Describe your nonprofit’s mission.
Camp Holiday Trails empowers, encourages, and educates children with chronic illnesses, their families, and healthcare professionals through traditional camp programs aimed at personal growth.
A traditional rustic camp at the foothills of the Blue Ridge Mountains in Charlottesville VA, Camp Holiday Trails (CHT) incorporated as a nonprofit in 1973 and in 1974 welcomed the first campers. Since that time we have provided over 10,000 kids with special health needs the opportunity to have a positive camp experience.
What need in our community brought about the creation of your nonprofit?
In the mid-1960, three successful pediatricians, Dr. Peter Houck, Dr. Elsa Paulsen and Dr. Robert Selden, all from the University of Virginia, had a vision: a camp for children with special health needs that provided exposure to the outdoor environment with the safety of round the clock medical supervision. Originally, each physician operated their own camp, and early facilities included local schools, churches and the backyard of a hospital. In 1973, with considerable community support and 75 acres of land donated by local property owner, David Goodwin, Holiday Trails, Inc. was founded. The first buildings were built by volunteer hands and by 1974 Camp Holiday Trails became one of the first camps in the country welcoming children with many diverse medical diagnoses. Camping in cabins, fishing with real worms and learning camp songs – the focus no longer on the illness, but on the child.

- _EXERCISE TASKS_
1. Write out everything in the Camp Holiday Trails text from "A traditional rustic" down to "positive camp experience.".
2. According to the Camp Holiday Trails text, how many acres of land did David Goodwin donate in 1973?
3. Extend the Camp Holiday Trails text beyond its final sentence.
The material below the Camp Holiday Trails text isn't needed for any of this.

- _GIVEN MATERIAL_
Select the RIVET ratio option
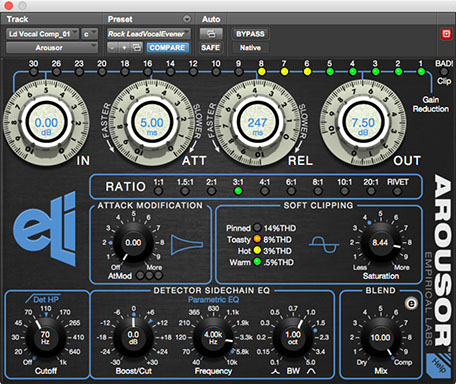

- _REPLIES_
1.
A traditional rustic camp at the foothills of the Blue Ridge Mountains in Charlottesville VA, Camp Holiday Trails (CHT) incorporated as a nonprofit in 1973 and in 1974 welcomed the first campers. Since that time we have provided over 10,000 kids with special health needs the opportunity to have a positive camp experience.

2. 75 acres

3.
Our ongoing commitment is to make the decision to send a child to Camp a financially easy one. The more Campers we accept, the more funds we must spend to subsidize the true cost of their camp experience. In recent years, the challenges our families face have been particularly daunting – job loss, insurance costs, skyrocketing prescription medicines. Attending camp is a life-changing experience for our Campers and provides much-needed respite for families and caregivers. The financial path of caring for a child with a long-term or lifelong illness is an uncertain one. CHT is proud to partner with our families to make the camp experience possible without causing financial hardship.
How has your nonprofit made a difference in our community?
For over 40 years, Camp Holiday Trails has served not only children from in and around our area, but each year we have welcomed Counselors from local colleges who come here and go on to become inspired teachers, nurses and doctors. We also welcome many young medical professionals who learn hands on in our Med Korner. At CHT we welcome many local teens who volunteer with our program, and in horsemanship program. Camp Holiday Trails is a place where volunteers belong and return year after year. We aspire to be a welcoming place in the Charlottesville community where everyone feels like they can be themselves and truly belong.
How can community members help you achieve your mission?
Camp Holiday Trails is a welcoming place. Everyone who passes through our gates joins a community with common goals: to embrace nature, celebrate individuality, cherish health and well-being and cultivate a deeper appreciation of what it means to belong to something — to be a part of a caring community. Our community includes volunteers and professionals who come to the camp to share in our mission and find a piece of community. There are many opportunities to intersect with our program and facility. One individual partner, Pete, is a retiree who volunteers to help with odd jobs around camp, whether fixing a leaky faucet or removing brush and fallen tree limbs. Another example is a partner group who comes to camp each year to help us work on trails or clean cabins – and uses their time at camp as a company team-building. Another community partner, The Music Resource Center, unites their after school music program (the teachers) with our Campers (the students) and the result is both groups are better musicians for the experience.
Tell us a story that has come out of your work.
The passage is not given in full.